→ Collected data entries:
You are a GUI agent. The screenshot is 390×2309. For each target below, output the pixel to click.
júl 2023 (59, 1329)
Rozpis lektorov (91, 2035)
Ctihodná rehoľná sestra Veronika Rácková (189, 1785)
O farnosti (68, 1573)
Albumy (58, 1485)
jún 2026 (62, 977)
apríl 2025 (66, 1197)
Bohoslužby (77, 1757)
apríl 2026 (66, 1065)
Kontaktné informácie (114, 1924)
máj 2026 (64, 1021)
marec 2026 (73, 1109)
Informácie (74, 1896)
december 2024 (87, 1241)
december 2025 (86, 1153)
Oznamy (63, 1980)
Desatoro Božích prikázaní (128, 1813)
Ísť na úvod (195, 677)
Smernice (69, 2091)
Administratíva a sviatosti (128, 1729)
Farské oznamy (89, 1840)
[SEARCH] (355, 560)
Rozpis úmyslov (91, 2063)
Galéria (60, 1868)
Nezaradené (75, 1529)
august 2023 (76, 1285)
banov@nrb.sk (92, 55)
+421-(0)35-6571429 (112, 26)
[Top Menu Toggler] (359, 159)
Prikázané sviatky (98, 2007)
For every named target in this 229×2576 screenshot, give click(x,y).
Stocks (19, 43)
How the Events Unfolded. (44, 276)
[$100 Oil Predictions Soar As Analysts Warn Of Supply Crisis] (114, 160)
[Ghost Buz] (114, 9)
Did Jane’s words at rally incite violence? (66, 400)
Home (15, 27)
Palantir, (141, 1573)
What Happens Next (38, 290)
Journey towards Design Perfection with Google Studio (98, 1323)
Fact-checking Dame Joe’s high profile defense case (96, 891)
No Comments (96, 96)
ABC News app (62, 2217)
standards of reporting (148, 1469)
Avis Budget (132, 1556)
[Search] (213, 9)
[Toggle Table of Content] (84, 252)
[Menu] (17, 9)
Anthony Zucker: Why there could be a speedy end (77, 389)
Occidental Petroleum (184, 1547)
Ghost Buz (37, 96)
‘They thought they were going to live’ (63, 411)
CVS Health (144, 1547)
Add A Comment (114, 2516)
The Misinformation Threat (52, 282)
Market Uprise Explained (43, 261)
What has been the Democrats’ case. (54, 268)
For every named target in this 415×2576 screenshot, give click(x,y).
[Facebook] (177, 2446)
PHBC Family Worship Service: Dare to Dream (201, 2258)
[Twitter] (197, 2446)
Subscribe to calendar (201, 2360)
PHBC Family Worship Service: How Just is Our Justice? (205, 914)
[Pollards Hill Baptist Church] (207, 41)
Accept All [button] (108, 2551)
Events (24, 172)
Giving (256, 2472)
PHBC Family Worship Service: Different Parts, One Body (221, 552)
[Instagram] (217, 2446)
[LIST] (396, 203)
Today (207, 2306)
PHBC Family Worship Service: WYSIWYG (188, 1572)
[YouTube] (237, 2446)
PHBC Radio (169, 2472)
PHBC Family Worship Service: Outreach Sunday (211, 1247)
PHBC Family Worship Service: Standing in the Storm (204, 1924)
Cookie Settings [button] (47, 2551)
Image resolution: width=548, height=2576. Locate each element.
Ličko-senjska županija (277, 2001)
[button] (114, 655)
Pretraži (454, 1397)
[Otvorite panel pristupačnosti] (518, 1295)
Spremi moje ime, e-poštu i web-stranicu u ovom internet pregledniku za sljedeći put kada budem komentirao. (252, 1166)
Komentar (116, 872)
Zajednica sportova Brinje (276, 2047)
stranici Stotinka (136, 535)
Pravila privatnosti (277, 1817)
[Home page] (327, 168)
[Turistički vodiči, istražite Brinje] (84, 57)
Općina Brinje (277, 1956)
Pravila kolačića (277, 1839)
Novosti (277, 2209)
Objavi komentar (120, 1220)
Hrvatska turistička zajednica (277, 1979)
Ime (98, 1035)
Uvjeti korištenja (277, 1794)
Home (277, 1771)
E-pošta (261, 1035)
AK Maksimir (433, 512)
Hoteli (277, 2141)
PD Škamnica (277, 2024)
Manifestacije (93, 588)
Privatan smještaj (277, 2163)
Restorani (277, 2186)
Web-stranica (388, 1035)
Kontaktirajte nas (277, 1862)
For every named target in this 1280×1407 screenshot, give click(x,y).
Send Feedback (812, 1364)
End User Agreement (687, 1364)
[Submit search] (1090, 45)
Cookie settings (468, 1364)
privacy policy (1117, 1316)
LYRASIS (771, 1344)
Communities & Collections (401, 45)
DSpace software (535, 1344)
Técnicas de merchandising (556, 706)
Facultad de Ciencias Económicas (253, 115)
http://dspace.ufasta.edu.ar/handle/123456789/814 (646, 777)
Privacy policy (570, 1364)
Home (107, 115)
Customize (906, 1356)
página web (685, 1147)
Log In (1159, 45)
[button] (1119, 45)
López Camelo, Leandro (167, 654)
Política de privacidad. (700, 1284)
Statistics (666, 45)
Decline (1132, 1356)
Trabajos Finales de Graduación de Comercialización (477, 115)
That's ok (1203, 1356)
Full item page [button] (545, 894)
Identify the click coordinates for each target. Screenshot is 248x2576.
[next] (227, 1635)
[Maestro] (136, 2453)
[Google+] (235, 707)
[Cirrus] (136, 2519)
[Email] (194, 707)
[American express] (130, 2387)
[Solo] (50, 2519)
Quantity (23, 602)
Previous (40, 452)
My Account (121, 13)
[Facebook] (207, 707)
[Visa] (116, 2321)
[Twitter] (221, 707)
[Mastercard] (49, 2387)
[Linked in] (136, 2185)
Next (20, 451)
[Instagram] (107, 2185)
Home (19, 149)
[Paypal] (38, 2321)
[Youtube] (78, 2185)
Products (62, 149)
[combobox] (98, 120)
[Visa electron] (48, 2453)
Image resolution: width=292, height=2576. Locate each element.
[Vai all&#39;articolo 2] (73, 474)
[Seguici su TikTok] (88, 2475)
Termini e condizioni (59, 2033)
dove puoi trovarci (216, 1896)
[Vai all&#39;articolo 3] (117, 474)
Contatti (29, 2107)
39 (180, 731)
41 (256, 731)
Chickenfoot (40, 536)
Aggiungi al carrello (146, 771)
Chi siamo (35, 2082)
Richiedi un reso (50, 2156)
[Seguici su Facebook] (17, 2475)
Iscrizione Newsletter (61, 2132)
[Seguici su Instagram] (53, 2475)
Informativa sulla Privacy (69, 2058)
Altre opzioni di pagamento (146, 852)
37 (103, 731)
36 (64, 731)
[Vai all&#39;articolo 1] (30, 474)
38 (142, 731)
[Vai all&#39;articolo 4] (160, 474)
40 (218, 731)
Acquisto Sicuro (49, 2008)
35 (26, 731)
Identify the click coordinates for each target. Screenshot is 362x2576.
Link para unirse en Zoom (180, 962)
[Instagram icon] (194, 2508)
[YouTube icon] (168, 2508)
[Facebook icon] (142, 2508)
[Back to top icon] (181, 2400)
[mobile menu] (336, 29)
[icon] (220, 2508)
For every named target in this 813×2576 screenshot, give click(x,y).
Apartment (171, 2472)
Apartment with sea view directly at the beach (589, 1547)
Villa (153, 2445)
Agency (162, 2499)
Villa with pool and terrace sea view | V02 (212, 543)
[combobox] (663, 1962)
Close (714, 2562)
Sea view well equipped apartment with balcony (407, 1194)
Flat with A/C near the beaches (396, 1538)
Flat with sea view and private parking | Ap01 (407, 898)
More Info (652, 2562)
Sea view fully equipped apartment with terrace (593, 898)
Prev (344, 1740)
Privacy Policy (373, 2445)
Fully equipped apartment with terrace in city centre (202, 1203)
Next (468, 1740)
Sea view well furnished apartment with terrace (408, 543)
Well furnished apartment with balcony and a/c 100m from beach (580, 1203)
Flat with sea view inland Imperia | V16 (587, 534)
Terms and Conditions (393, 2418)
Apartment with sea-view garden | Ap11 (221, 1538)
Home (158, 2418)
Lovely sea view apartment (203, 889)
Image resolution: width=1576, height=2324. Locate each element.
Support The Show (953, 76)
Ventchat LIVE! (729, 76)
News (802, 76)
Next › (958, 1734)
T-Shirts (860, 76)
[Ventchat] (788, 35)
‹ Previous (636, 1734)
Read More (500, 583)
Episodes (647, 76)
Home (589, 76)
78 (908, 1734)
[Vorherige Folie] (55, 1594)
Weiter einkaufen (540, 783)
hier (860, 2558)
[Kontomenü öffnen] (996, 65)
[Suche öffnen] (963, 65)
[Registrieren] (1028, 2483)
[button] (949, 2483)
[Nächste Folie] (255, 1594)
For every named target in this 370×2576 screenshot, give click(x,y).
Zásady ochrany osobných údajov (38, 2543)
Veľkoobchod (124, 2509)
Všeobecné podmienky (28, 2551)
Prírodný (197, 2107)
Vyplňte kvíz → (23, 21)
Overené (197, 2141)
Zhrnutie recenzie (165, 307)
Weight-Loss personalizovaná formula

→ Exercise instructions: Write out exactly the lines above between the line with "For every named target in this 229×2576" and the line with "ABC News app (62, 2217)", inclusive, and nothing beyond them.

→ Result:
For every named target in this 229×2576 screenshot, give click(x,y).
Stocks (19, 43)
How the Events Unfolded. (44, 276)
[$100 Oil Predictions Soar As Analysts Warn Of Supply Crisis] (114, 160)
[Ghost Buz] (114, 9)
Did Jane’s words at rally incite violence? (66, 400)
Home (15, 27)
Palantir, (141, 1573)
What Happens Next (38, 290)
Journey towards Design Perfection with Google Studio (98, 1323)
Fact-checking Dame Joe’s high profile defense case (96, 891)
No Comments (96, 96)
ABC News app (62, 2217)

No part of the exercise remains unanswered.